[To do] Your copy must hold all of the data below, unchanged and without images.
───── Input ─────
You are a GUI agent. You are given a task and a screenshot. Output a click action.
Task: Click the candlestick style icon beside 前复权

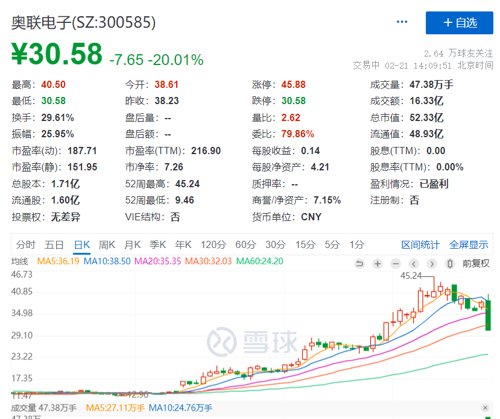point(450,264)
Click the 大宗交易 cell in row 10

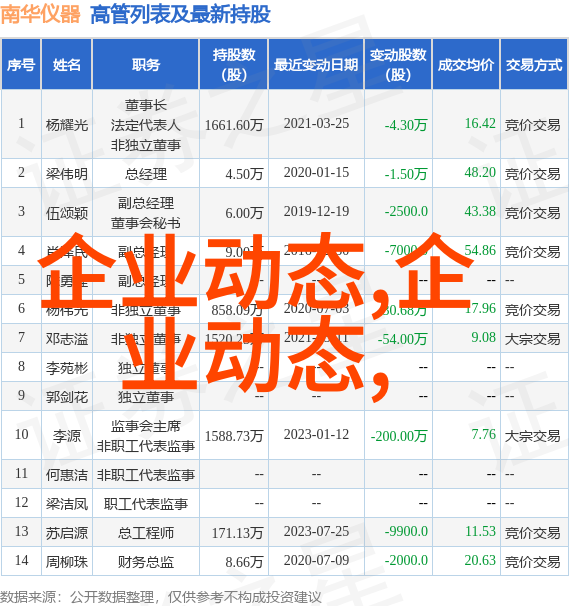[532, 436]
─────
[Answer below]
You are a GUI agent. You are given a task and a screenshot. Output a click action.
Task: Click the candlestick style icon beside 前复权

point(450,264)
Click the 大宗交易 cell in row 10

[532, 436]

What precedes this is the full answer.